Reread your post with your readers in mind then edit it for meaning. We’ve already talked about how every blog post should have a beginning, a middle and an end. It sounds obvious but make sure your blog post does have a natural progression and a story behind it. Give your post an introduction, a middle and a conclusion or summary, even if that’s not what they’re called in the post.

Double check the beginning and the end. The beginning is crucial to draw the reader in and make them want to find out more. The end is a great place to reward your reader for sticking around. If you can, end your blog post with a bang, or relate the ending back to a point you made at the beginning to tie things up neatly and give a sense of closure.

Check the message is clear. Keep things simple and try to distill the purpose of your blog post down to one sentence with one message your readers can easily digest and take away. When you reread your post make sure that message is clear and not muddied by irrelevant information.

3. Be Pernickety

No one likes nit picking and fussiness, but you have to edit your blog post for grammar. If you’re not sure about grammatical points look them up online. Here are some of the main things that cause problems and a few suggestions:

  • use every day language when you write your blog posts. A blog is not a business report.
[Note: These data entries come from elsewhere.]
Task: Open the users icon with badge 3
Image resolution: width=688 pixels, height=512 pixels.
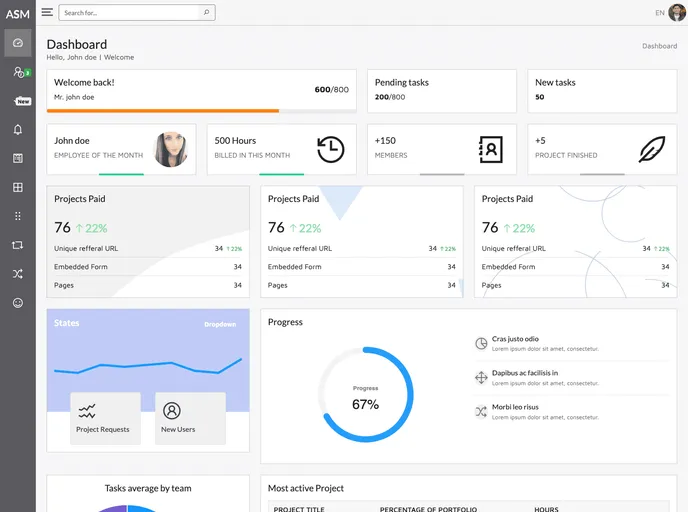Action: [18, 72]
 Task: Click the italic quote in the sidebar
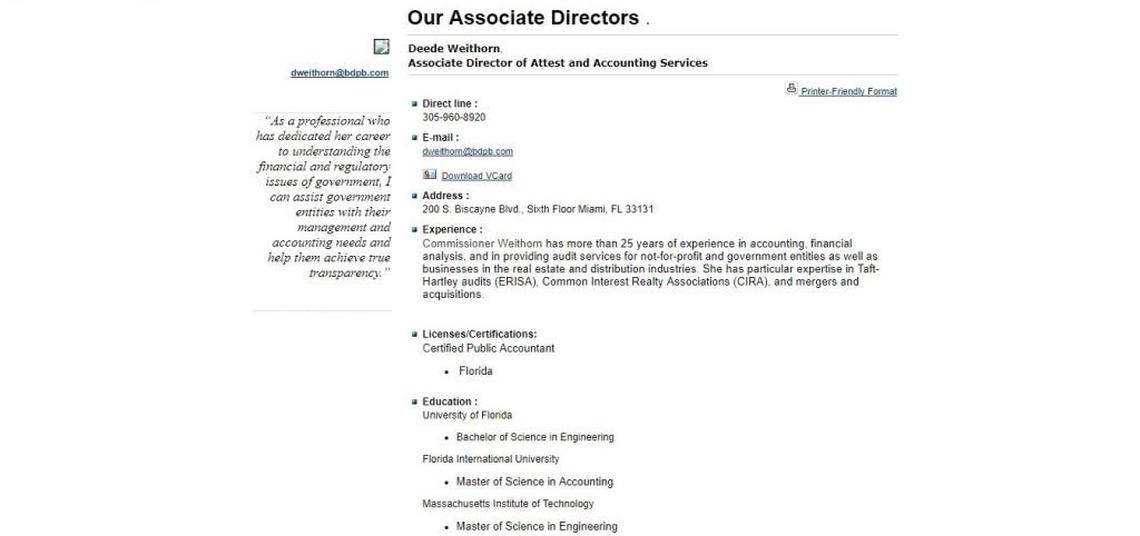324,197
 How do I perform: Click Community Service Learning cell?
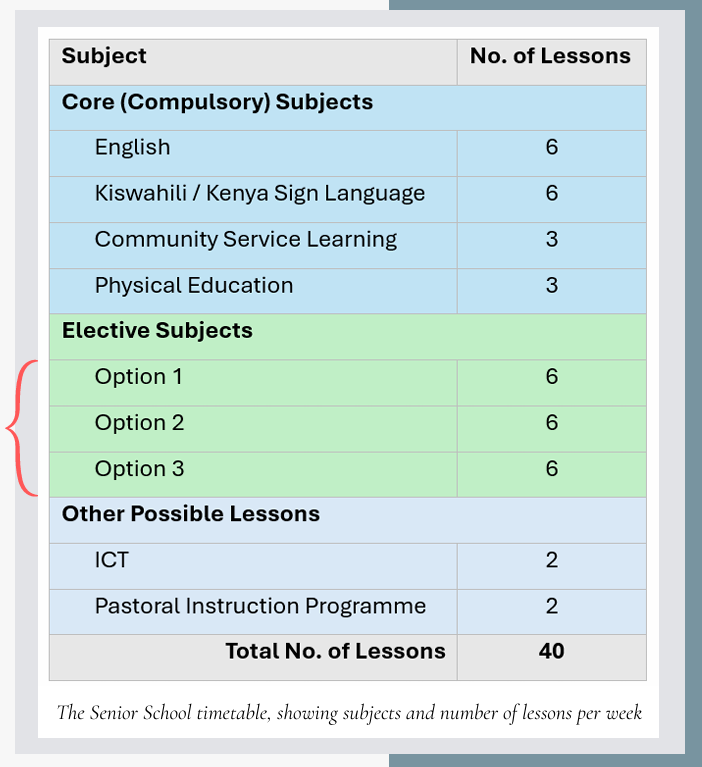245,239
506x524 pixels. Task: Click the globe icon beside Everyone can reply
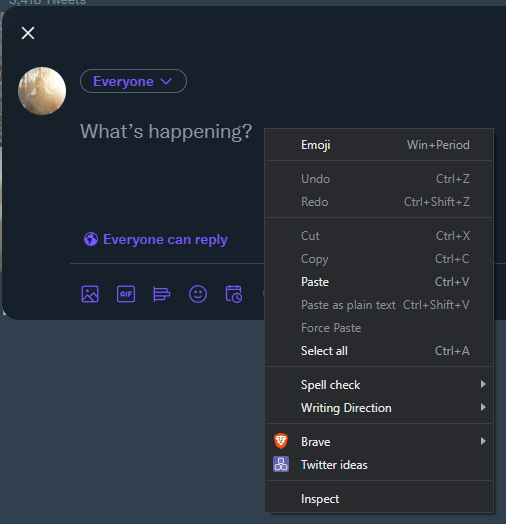91,239
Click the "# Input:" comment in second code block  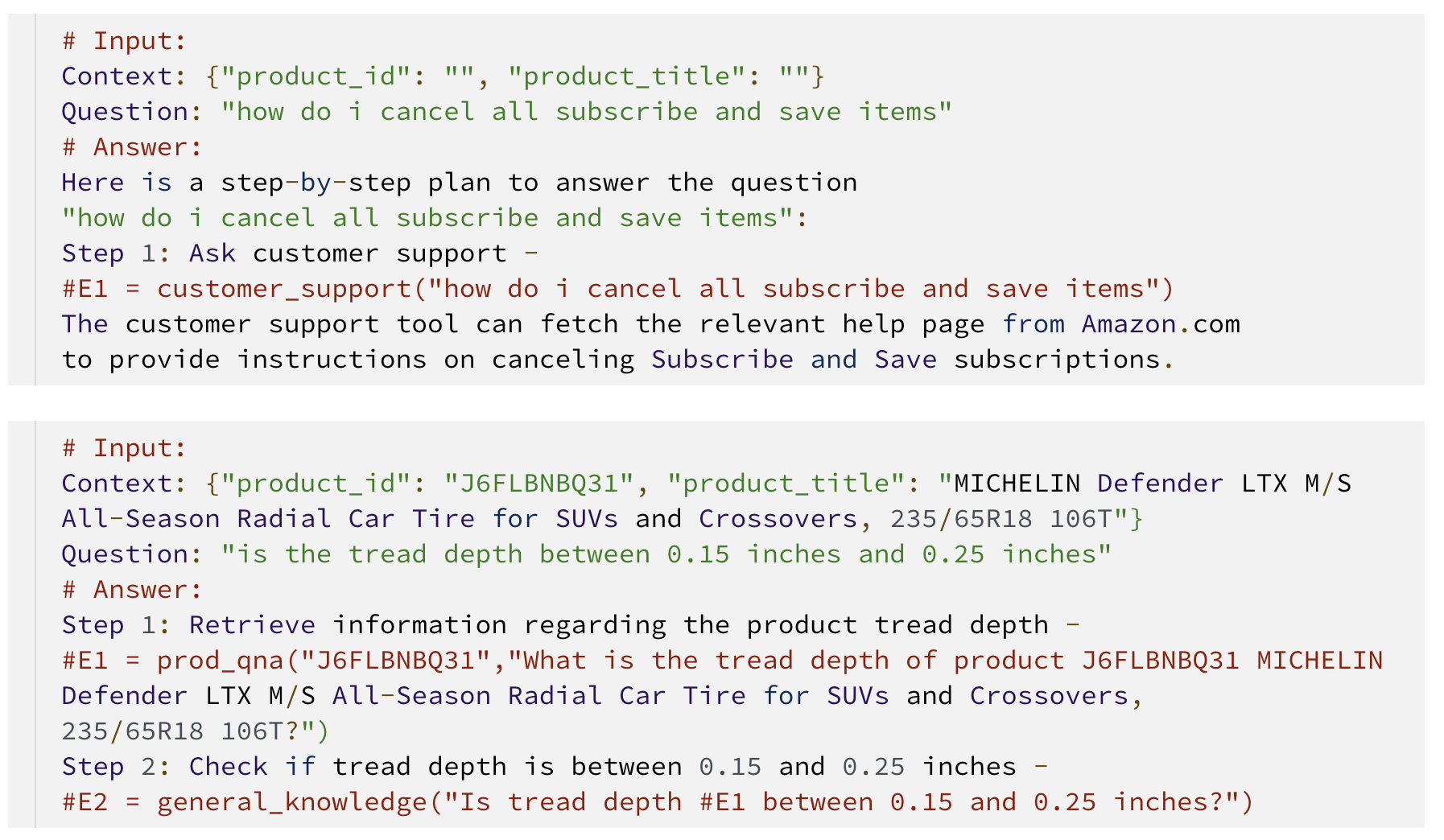pos(124,448)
It’s a conversation. Make your writing sound natural;
  • use contractions just like you would if you were talking to someone. Forget writing I will, you are or she would – make it I’ll, you’re and she’d;
  • apostrophes have two uses:
    – for contractions to show letters are missing like in the examples above, where I will became I’ll; and
    – for possessives like the blogger’s posts which indicates one blogger, or the bloggers’ posts, which shows there are more than one blogger;
  • homonyms – words with the same sound but a different meaning. Spell checkers are great but they miss words that are spelled right but used in the wrong context like you’re/your, it’s/its or their/they’re/there. You have to check the right word is used in the right place yourself;
  • be consistent – if you make a mistake, make the same mistake every time because that way people might think it’s just your writing style.

4. Give it the Chop

Removing unnecessary words makes the reading experience faster and smoother and Molly says the first three rules she learned in the newsroom were: “Omit needless words; omit needless words; omit needless words.”

You need to edit your blog post for style by taking away as much of it as you can without affecting the meaning. Reread it to see if you’ve used five words where one or two would have been enough. Make sure there are no common words repeated and no fluff that’s just in there for the sake of it.
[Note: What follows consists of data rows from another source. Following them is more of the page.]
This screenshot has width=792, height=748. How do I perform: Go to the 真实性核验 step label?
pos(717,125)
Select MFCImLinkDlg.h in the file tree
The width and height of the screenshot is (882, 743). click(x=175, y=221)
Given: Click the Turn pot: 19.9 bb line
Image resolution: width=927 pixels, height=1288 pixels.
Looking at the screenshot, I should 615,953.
Here are some words and phrases I chopped out of this post:

  • Despite all that;
  • If I’m honest;
  • I think;
  • Really;
  • Mostly;
  • That;
  • If this isn’t possible;
  • Sometimes;
  • The other thing is that;
  • For some reason;
  • It’s fair to say.

Now I usually catch myself before I write these annoying and meaningless words. You will too.

5. Read it out loud

Print your blog post out and read it aloud. Whispering will do but reading out loud and from paper will help you notice errors you’d miss on screen or with a silent read. Apparently top editors read backwards to force themselves to pay attention, but hopefully you don’t need to take it that far.

Don’t panic if this sounds like a lot to take on, but writing the post is just the first step for successful blogging. Editing is what makes your blog posts shine even more. I hope these tips leave you feeling empowered to turn your rough first drafts into golden nuggets. Just remember, a good editor is worth their weight in gold, and with a little practice that will be you.

4. Blog Formatting and Layout

Writing for the Internet is different than writing for print.  Newspapers follow set rules for the formatting and lay out their stories to make them easy to read and bloggers need to follow some too. Blog writing and formatting content for the Web is more complex than writing for print because how we read on a computer screen is different to how we read in print and more challenging.

Blog Rules are Based on Two Things:

  1. People skim read when they read things on screen
  2. A website or blog is missing the usual cues that let us know how long an article is. Pick up a book or cast your eye over a newspaper article, and you’ll instantly be able to gauge how long it is and how long it will take to read. Online the only way to find that out is to scroll down to the end of the blog post and that’s what most people do.

While they’re at readers, they’ll also try to scan read the post. A long body of text is scary. Even if the headline appeals to them, with no other clues about the content, people will be reluctant to start reading. By helping people scan your blog posts with good layout and telling them more about what information they’ll find in it you can entice them to read the post in full.

It’s harder to read things on screen than on print

Screen legibility is improving along with resolution and screen size but there are still some simple rules you need to know to help people read your blog more easily. If you want to make sure people enjoy reading your blog, tell their friends about it and subscribe then you need to make sure the very act of reading your blog is easy.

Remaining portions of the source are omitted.